GIVEN DATA:
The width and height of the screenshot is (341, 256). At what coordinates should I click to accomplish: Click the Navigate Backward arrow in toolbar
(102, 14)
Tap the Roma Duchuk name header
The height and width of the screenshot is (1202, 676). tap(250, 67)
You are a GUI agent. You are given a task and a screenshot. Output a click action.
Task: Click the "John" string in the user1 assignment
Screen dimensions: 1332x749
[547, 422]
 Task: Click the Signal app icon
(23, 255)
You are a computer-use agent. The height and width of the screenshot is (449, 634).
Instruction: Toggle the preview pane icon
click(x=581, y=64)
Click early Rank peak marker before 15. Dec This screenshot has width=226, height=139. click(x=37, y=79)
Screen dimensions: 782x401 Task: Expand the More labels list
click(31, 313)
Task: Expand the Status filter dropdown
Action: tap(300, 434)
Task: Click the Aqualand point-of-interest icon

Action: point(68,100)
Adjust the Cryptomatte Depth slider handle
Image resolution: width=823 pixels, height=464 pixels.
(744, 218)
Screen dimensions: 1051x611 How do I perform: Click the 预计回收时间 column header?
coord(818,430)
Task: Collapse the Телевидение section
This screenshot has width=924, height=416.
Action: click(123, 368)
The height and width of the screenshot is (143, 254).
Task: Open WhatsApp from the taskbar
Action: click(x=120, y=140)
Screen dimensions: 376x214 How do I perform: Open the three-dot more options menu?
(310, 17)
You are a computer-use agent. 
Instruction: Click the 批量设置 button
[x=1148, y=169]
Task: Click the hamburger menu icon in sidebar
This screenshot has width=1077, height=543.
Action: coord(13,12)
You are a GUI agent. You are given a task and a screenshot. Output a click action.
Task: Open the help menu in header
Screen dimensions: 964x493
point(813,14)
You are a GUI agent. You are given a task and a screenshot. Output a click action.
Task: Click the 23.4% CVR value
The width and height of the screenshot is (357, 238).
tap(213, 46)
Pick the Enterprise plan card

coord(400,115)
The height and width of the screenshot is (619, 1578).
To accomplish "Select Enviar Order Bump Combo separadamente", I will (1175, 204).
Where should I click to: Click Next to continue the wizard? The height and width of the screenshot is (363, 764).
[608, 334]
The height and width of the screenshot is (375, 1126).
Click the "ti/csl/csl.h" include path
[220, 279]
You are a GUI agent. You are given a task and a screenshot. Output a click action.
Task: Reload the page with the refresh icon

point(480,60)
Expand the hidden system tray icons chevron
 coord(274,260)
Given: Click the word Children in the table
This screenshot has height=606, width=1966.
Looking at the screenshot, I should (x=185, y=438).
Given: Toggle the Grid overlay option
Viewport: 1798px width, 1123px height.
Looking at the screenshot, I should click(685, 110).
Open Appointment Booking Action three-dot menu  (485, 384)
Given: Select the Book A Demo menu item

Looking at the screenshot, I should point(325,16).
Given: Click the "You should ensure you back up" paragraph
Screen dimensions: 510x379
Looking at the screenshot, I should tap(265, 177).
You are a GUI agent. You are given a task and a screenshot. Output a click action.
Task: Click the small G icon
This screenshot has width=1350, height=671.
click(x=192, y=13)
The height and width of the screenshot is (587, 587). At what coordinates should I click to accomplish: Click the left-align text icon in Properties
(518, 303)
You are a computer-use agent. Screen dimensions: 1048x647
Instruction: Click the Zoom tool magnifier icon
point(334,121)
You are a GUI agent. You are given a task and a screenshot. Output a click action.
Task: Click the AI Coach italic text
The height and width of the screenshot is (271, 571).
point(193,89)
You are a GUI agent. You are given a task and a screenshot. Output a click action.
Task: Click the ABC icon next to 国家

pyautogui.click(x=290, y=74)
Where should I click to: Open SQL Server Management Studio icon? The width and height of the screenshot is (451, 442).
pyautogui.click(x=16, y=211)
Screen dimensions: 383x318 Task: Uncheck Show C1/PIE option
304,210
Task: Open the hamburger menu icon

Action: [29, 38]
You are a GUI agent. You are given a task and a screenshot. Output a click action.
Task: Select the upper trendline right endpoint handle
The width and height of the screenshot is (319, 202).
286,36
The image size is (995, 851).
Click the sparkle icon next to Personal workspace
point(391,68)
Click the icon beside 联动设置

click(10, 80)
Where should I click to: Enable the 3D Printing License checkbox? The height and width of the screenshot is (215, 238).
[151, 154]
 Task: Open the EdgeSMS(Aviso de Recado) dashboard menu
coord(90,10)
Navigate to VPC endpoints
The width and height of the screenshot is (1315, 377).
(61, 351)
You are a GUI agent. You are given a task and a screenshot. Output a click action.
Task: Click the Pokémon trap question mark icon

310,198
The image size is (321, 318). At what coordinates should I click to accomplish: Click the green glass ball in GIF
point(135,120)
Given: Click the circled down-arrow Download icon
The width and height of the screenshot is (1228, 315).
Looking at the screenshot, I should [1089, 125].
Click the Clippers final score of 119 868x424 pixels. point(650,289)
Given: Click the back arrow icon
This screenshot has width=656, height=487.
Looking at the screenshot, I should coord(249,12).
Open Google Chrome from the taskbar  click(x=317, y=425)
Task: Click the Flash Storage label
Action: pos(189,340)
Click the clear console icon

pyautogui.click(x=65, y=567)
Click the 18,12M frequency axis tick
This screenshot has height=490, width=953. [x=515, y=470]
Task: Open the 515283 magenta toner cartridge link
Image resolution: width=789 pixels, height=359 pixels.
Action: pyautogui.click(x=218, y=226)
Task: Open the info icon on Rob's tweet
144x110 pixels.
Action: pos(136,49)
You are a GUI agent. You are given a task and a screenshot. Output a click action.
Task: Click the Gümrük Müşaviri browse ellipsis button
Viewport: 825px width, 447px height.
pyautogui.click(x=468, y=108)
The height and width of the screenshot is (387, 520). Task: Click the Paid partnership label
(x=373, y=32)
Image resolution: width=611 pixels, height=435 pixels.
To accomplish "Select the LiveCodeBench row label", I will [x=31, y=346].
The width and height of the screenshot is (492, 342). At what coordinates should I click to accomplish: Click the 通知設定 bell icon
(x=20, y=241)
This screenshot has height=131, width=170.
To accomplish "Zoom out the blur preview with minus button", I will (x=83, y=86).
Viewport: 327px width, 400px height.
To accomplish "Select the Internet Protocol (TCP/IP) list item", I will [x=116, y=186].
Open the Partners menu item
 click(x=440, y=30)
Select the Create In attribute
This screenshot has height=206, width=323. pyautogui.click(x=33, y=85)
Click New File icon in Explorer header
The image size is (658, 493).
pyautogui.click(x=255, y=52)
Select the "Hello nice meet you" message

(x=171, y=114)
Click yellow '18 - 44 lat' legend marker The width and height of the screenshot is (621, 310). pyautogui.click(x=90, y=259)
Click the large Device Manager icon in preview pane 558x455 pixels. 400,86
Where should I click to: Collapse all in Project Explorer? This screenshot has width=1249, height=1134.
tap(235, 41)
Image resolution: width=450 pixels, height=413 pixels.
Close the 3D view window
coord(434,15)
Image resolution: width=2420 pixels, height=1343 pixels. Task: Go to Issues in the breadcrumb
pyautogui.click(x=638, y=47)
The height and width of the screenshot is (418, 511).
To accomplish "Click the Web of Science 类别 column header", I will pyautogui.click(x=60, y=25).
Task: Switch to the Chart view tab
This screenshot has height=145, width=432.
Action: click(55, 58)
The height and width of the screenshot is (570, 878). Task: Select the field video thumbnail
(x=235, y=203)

THE PROBLEM: Write the whole listing out again exactly.

ANSWER AREA:
The width and height of the screenshot is (341, 256). At what coordinates should I click to accomplish: Click the Navigate Backward arrow in toolbar
(102, 14)
Tap the Roma Duchuk name header
The height and width of the screenshot is (1202, 676). tap(250, 67)
You are a GUI agent. You are given a task and a screenshot. Output a click action.
Task: Click the "John" string in the user1 assignment
Screen dimensions: 1332x749
[547, 422]
 Task: Click the Signal app icon
(23, 255)
You are a computer-use agent. The height and width of the screenshot is (449, 634).
Instruction: Toggle the preview pane icon
click(x=581, y=64)
Click early Rank peak marker before 15. Dec This screenshot has width=226, height=139. click(x=37, y=79)
Screen dimensions: 782x401 Task: Expand the More labels list
click(31, 313)
Task: Expand the Status filter dropdown
Action: tap(300, 434)
Task: Click the Aqualand point-of-interest icon

Action: point(68,100)
Adjust the Cryptomatte Depth slider handle
Image resolution: width=823 pixels, height=464 pixels.
(744, 218)
Screen dimensions: 1051x611 How do I perform: Click the 预计回收时间 column header?
coord(818,430)
Task: Collapse the Телевидение section
This screenshot has width=924, height=416.
Action: click(123, 368)
The height and width of the screenshot is (143, 254).
Task: Open WhatsApp from the taskbar
Action: click(x=120, y=140)
Screen dimensions: 376x214 How do I perform: Open the three-dot more options menu?
(310, 17)
You are a computer-use agent. 
Instruction: Click the 批量设置 button
[x=1148, y=169]
Task: Click the hamburger menu icon in sidebar
This screenshot has width=1077, height=543.
Action: coord(13,12)
You are a GUI agent. You are given a task and a screenshot. Output a click action.
Task: Open the help menu in header
Screen dimensions: 964x493
point(813,14)
You are a GUI agent. You are given a task and a screenshot. Output a click action.
Task: Click the 23.4% CVR value
The width and height of the screenshot is (357, 238).
tap(213, 46)
Pick the Enterprise plan card

coord(400,115)
The height and width of the screenshot is (619, 1578).
To accomplish "Select Enviar Order Bump Combo separadamente", I will (1175, 204).
Where should I click to: Click Next to continue the wizard? The height and width of the screenshot is (363, 764).
[608, 334]
The height and width of the screenshot is (375, 1126).
Click the "ti/csl/csl.h" include path
[220, 279]
You are a GUI agent. You are given a task and a screenshot. Output a click action.
Task: Reload the page with the refresh icon

point(480,60)
Expand the hidden system tray icons chevron
 coord(274,260)
Given: Click the word Children in the table
This screenshot has height=606, width=1966.
Looking at the screenshot, I should (x=185, y=438).
Given: Toggle the Grid overlay option
Viewport: 1798px width, 1123px height.
Looking at the screenshot, I should click(685, 110).
Open Appointment Booking Action three-dot menu  (485, 384)
Given: Select the Book A Demo menu item

Looking at the screenshot, I should point(325,16).
Given: Click the "You should ensure you back up" paragraph
Screen dimensions: 510x379
Looking at the screenshot, I should tap(265, 177).
You are a GUI agent. You are given a task and a screenshot. Output a click action.
Task: Click the small G icon
This screenshot has width=1350, height=671.
click(x=192, y=13)
The height and width of the screenshot is (587, 587). At what coordinates should I click to accomplish: Click the left-align text icon in Properties
(518, 303)
You are a computer-use agent. Screen dimensions: 1048x647
Instruction: Click the Zoom tool magnifier icon
point(334,121)
You are a GUI agent. You are given a task and a screenshot. Output a click action.
Task: Click the AI Coach italic text
The height and width of the screenshot is (271, 571).
point(193,89)
You are a GUI agent. You are given a task and a screenshot. Output a click action.
Task: Click the ABC icon next to 国家

pyautogui.click(x=290, y=74)
Where should I click to: Open SQL Server Management Studio icon? The width and height of the screenshot is (451, 442).
pyautogui.click(x=16, y=211)
Screen dimensions: 383x318 Task: Uncheck Show C1/PIE option
304,210
Task: Open the hamburger menu icon

Action: [29, 38]
You are a GUI agent. You are given a task and a screenshot. Output a click action.
Task: Select the upper trendline right endpoint handle
The width and height of the screenshot is (319, 202).
286,36
The image size is (995, 851).
Click the sparkle icon next to Personal workspace
point(391,68)
Click the icon beside 联动设置

click(10, 80)
Where should I click to: Enable the 3D Printing License checkbox? The height and width of the screenshot is (215, 238).
[151, 154]
 Task: Open the EdgeSMS(Aviso de Recado) dashboard menu
coord(90,10)
Navigate to VPC endpoints
The width and height of the screenshot is (1315, 377).
(61, 351)
You are a GUI agent. You are given a task and a screenshot. Output a click action.
Task: Click the Pokémon trap question mark icon

310,198
The image size is (321, 318). At what coordinates should I click to accomplish: Click the green glass ball in GIF
point(135,120)
Given: Click the circled down-arrow Download icon
The width and height of the screenshot is (1228, 315).
Looking at the screenshot, I should [1089, 125].
Click the Clippers final score of 119 868x424 pixels. point(650,289)
Given: Click the back arrow icon
This screenshot has width=656, height=487.
Looking at the screenshot, I should coord(249,12).
Open Google Chrome from the taskbar  click(x=317, y=425)
Task: Click the Flash Storage label
Action: pos(189,340)
Click the clear console icon

pyautogui.click(x=65, y=567)
Click the 18,12M frequency axis tick
This screenshot has height=490, width=953. [x=515, y=470]
Task: Open the 515283 magenta toner cartridge link
Image resolution: width=789 pixels, height=359 pixels.
Action: pyautogui.click(x=218, y=226)
Task: Open the info icon on Rob's tweet
144x110 pixels.
Action: pos(136,49)
You are a GUI agent. You are given a task and a screenshot. Output a click action.
Task: Click the Gümrük Müşaviri browse ellipsis button
Viewport: 825px width, 447px height.
pyautogui.click(x=468, y=108)
The height and width of the screenshot is (387, 520). Task: Click the Paid partnership label
(x=373, y=32)
Image resolution: width=611 pixels, height=435 pixels.
To accomplish "Select the LiveCodeBench row label", I will [x=31, y=346].
The width and height of the screenshot is (492, 342). At what coordinates should I click to accomplish: Click the 通知設定 bell icon
(x=20, y=241)
This screenshot has height=131, width=170.
To accomplish "Zoom out the blur preview with minus button", I will (x=83, y=86).
Viewport: 327px width, 400px height.
To accomplish "Select the Internet Protocol (TCP/IP) list item", I will [x=116, y=186].
Open the Partners menu item
 click(x=440, y=30)
Select the Create In attribute
This screenshot has height=206, width=323. pyautogui.click(x=33, y=85)
Click New File icon in Explorer header
The image size is (658, 493).
pyautogui.click(x=255, y=52)
Select the "Hello nice meet you" message

(x=171, y=114)
Click yellow '18 - 44 lat' legend marker The width and height of the screenshot is (621, 310). pyautogui.click(x=90, y=259)
Click the large Device Manager icon in preview pane 558x455 pixels. 400,86
Where should I click to: Collapse all in Project Explorer? This screenshot has width=1249, height=1134.
tap(235, 41)
Image resolution: width=450 pixels, height=413 pixels.
Close the 3D view window
coord(434,15)
Image resolution: width=2420 pixels, height=1343 pixels. Task: Go to Issues in the breadcrumb
pyautogui.click(x=638, y=47)
The height and width of the screenshot is (418, 511).
To accomplish "Click the Web of Science 类别 column header", I will pyautogui.click(x=60, y=25).
Task: Switch to the Chart view tab
This screenshot has height=145, width=432.
Action: click(55, 58)
The height and width of the screenshot is (570, 878). Task: Select the field video thumbnail
(x=235, y=203)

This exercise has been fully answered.